** REQUIRED WORK **
Rewrite the records below so that each "Loan" becomes "Credit", with nothing else altered.

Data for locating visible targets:
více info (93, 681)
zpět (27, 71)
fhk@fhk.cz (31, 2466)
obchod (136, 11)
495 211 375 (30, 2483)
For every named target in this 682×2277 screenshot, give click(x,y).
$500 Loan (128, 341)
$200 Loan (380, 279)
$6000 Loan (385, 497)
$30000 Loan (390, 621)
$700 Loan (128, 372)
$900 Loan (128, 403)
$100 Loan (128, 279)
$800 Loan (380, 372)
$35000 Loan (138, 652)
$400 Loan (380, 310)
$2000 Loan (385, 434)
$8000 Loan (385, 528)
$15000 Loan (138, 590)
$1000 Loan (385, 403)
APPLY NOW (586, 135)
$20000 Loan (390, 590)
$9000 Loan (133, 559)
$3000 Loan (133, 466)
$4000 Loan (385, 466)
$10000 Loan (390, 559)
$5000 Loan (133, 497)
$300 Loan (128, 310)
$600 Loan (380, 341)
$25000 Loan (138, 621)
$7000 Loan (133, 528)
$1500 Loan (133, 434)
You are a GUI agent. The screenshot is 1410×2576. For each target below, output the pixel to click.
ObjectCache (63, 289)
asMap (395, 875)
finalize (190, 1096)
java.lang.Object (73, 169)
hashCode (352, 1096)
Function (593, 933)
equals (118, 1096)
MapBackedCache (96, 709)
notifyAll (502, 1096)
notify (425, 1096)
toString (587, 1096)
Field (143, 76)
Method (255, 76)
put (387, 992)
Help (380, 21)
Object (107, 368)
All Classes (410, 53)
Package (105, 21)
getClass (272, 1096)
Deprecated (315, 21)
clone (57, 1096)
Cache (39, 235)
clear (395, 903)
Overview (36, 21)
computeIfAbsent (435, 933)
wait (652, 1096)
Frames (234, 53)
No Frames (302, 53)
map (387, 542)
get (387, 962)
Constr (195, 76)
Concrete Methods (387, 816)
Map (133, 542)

** EXERCISE RESPONSE **
více info (93, 681)
zpět (27, 71)
fhk@fhk.cz (31, 2466)
obchod (136, 11)
495 211 375 (30, 2483)
For every named target in this 682×2277 screenshot, give click(x,y).
$500 Credit (128, 341)
$200 Credit (380, 279)
$6000 Credit (385, 497)
$30000 Credit (390, 621)
$700 Credit (128, 372)
$900 Credit (128, 403)
$100 Credit (128, 279)
$800 Credit (380, 372)
$35000 Credit (138, 652)
$400 Credit (380, 310)
$2000 Credit (385, 434)
$8000 Credit (385, 528)
$15000 Credit (138, 590)
$1000 Credit (385, 403)
APPLY NOW (586, 135)
$20000 Credit (390, 590)
$9000 Credit (133, 559)
$3000 Credit (133, 466)
$4000 Credit (385, 466)
$10000 Credit (390, 559)
$5000 Credit (133, 497)
$300 Credit (128, 310)
$600 Credit (380, 341)
$25000 Credit (138, 621)
$7000 Credit (133, 528)
$1500 Credit (133, 434)
You are a GUI agent. The screenshot is 1410×2576. For each target below, output the pixel to click.
ObjectCache (63, 289)
asMap (395, 875)
finalize (190, 1096)
java.lang.Object (73, 169)
hashCode (352, 1096)
Function (593, 933)
equals (118, 1096)
MapBackedCache (96, 709)
notifyAll (502, 1096)
notify (425, 1096)
toString (587, 1096)
Field (143, 76)
Method (255, 76)
put (387, 992)
Help (380, 21)
Object (107, 368)
All Classes (410, 53)
Package (105, 21)
getClass (272, 1096)
Deprecated (315, 21)
clone (57, 1096)
Cache (39, 235)
clear (395, 903)
Overview (36, 21)
computeIfAbsent (435, 933)
wait (652, 1096)
Frames (234, 53)
No Frames (302, 53)
map (387, 542)
get (387, 962)
Constr (195, 76)
Concrete Methods (387, 816)
Map (133, 542)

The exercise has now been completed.